A hair weave is a way of affixing hair that's not yours--typically from a human donor--to your own natural hair in such a way that the two are indistinguishable. To add a hair weave, you must first create a flat, stable surface in your own hair, which the weave will then be stitched to. This is where the rubber bands come in: They help create a flat, bump-free surface. Ideally, you should have a friend help you with this process. It should take less than an hour.
Items you will need
- Rubber bands
- Wefted human hair weave
Shampoo and moisturize your hair before beginning your rubber-band hair weave. Let it dry.
Comb the hair out so it's tangle-free. Make a horizontal part on the back of your head, just above the level where you want the hair weave to sit. Tie or pin the hair above this part on top of your head, out of the way.
Separate the hair below the part into small segments, each about the width of your smallest finger, and rubber-band each segment into a tiny ponytail.
Start from the right side of your head and rubber-band the first two tiny ponytails together. Then pair up the next two, then the next two, rubber-banding them together in pairs all the way across the part you made.
Do one more line of rubber-banding. Starting from the left this time, rubber-band the tiny ponytails together in pairs, below the previous rubber-banding, all the way across to the right.

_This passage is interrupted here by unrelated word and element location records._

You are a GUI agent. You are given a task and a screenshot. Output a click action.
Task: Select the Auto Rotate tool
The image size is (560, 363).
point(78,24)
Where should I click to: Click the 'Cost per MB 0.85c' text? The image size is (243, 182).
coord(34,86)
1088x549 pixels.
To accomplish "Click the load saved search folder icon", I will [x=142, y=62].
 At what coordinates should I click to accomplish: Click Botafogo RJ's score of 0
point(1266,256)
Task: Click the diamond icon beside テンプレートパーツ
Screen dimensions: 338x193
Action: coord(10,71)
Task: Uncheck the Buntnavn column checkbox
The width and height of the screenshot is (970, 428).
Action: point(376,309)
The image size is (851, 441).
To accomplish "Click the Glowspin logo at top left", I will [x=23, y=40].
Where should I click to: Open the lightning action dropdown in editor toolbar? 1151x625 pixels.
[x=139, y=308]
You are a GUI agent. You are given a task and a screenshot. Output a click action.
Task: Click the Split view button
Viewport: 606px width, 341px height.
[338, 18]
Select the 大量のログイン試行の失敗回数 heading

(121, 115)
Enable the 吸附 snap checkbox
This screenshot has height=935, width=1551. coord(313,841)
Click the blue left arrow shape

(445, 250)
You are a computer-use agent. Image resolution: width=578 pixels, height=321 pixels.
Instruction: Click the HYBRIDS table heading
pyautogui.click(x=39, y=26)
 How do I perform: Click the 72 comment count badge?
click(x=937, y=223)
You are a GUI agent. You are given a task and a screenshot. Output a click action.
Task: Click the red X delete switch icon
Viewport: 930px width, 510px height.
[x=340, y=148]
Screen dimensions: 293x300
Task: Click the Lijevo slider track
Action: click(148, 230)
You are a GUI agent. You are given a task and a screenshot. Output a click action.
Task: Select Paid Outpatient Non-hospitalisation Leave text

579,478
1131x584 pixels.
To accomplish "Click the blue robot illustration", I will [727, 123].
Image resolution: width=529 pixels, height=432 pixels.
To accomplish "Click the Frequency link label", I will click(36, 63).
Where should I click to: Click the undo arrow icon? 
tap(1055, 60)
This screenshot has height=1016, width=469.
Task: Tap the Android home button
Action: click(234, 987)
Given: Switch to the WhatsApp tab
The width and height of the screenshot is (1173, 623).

Place the weft--the band or strip that holds together the hair weave you're about to apply--across the part you made, as close to your scalp as possible.
Fold a long piece of thread in half and thread the separate ends through the eye of a blunt needle.
Run the needle down through the hole between two tiny ponytails, as close to your scalp as possible, starting on the far right side of your head. Don't pull the thread all the way through.
Bring the needle up on the other side of the weft by passing it through a hole in the second layer of ponytails you made. Then pass the needle through the loop in the end of the thread and pull it taut.
Work from right to left, essentially wrapping the weft to the hair by passing the needle around the weft between tiny ponytails.
Work all the way to the end of the weave on the left, tie a knot in the thread to fix it in place, and clip the extra.
Let down the hair that you pinned on top of your head. The weave should now be indistinguishable from your natural hair.
Having a hair weave in place can damage your hair. Moisturizing well before you apply the weave can help prevent this.